In multiple myeloma (MM), “Complete Response” (CR) is defined by the IMWG as negative immunofixation (IFE) on the serum and urine, disappearance of any soft tissue plasmacytomas, and less than 5% plasma cells (PC) in the bone marrow (BM). However, 24-hour urine collections and BM examinations can be challenging and uncomfortable for patients (pts), leading to noncompliance in routine clinical practice. The Spanish Myeloma Group already showed the limited value of urine IFE for defining CR. In this study, we aimed to evaluate the value of BM examinations in pts with suspected CR based on negative IFE results in serum (sIFE) and to explore the utility of mass spectrometry (MS) as a marrow sparing, single serological marker to determine a potentially mass-spec based CR category.

Methods:

We analyzed a total of 1050 paired serum and BM samples obtained from 380 newly diagnosed transplant eligible MM pts enrolled in the GEM12MENOS65, GEM14MAIN, and GEM-CESAR clinical trials. Samples were obtained at four predefined time points: post-induction, after ASCT, post-consolidation and after 2 years of maintenance. Serum samples were analyzed using Quantitative Immunoprecipitation Mass Spectrometry with anti IgG/A/M, total k and total l beads in the EXENT® Analyzer (The Binding Site, part of Thermo Fisher Scientific) and SPEP/IFE, carried out as per each center protocol. First-pull bone marrow aspirations were used for morphological assessment with May-Grümwald-Giemsa staining. PC counts were obtained from a 200-cell differential count, using conventional bright-field microscopy. The treatment schemas and dosing of the three trials have been previously described.

Results:

First, we pooled together the results of all samples (including all time points and independently of the conventional response achieved by the pts) and analyzed the individual clinical value of the two main factors defining CR (i.e., PC counting [<5% vs ≥5%] and sIFE [positive vs negative]). Results showed that PC counting and sIFE status were not able differentiate two groups of pts with different median progression-free survival (mPFS). In contrast, MS status effectively separated two groups with different mPFS (MS negative not reached [NR] vs MS positive 5.55 years; p<0.0001; HR. 0.5674 [95% CI: 0.46 – 0.69]).

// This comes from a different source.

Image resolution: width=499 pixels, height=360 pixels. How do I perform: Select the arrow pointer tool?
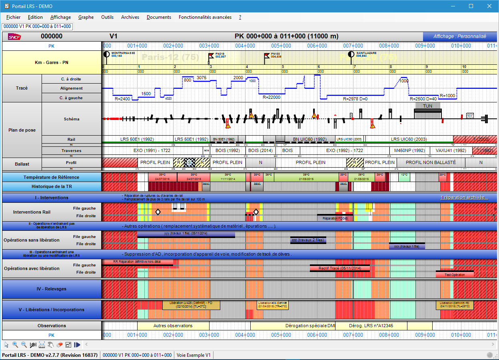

Focusing only in the 426 samples (from 189 pts) with “suspected CR” based solely on sIFE negative results, we observed a trend towards inferior PFS in the 18 samples (from 15 pts) with ≥5% PC (mPFS: <5%PCs NR vs ≥5%PCs 5.42 years; p=0.1884). However, a highly significant reduction in mPFS was observed among these cases with a sIFE negative but positive for MS (mPFS: MS negative NR vs MS positive 4.98 years; p=0.0002; HR. 0.52 [95%CI 0.37 – 0.74]). Further, analysis of the combined results of PC counting and MS (among sIFE negative cases) showed that only 8 out of the 408 cases had ≥5%PC and were MS negative, being all of them also MRD negative by NGF. Therefore, the negative predictive value of MS using the results of PC counting among sIFE negative cases was of 97% (95%-99%, p=0.0184). Among sIFE positive cases, MS discriminated 2 subgroups with different mPFS (NR in negative cases vs 5.96 years in positive cases) although not reaching statistical significance.

We then combined the results of PC counting and sIFE, therefore dividing the global cohort in samples in ≥CR (<5%PC and sIFE negative) vs was able to identify a subgroup of cases with a significantly inferior outcome (mPFS: MS negative NR vs MS positive 4.98 years; p=0.0009; HR 0.55 [95% CI: 0.38 – 0.78]).

Conclusion: Our study suggests that MS surpasses the clinical value of the CR category and the limitations of PC counting and sIFE, and thus supports the consideration of a new, MS-based, category of treatment response in pts with MM. Also, our results show that performing a BM aspiration in cases with “suspected CR” would only be justified if the analysis of MRD is planned, given the limited added value of PC counting.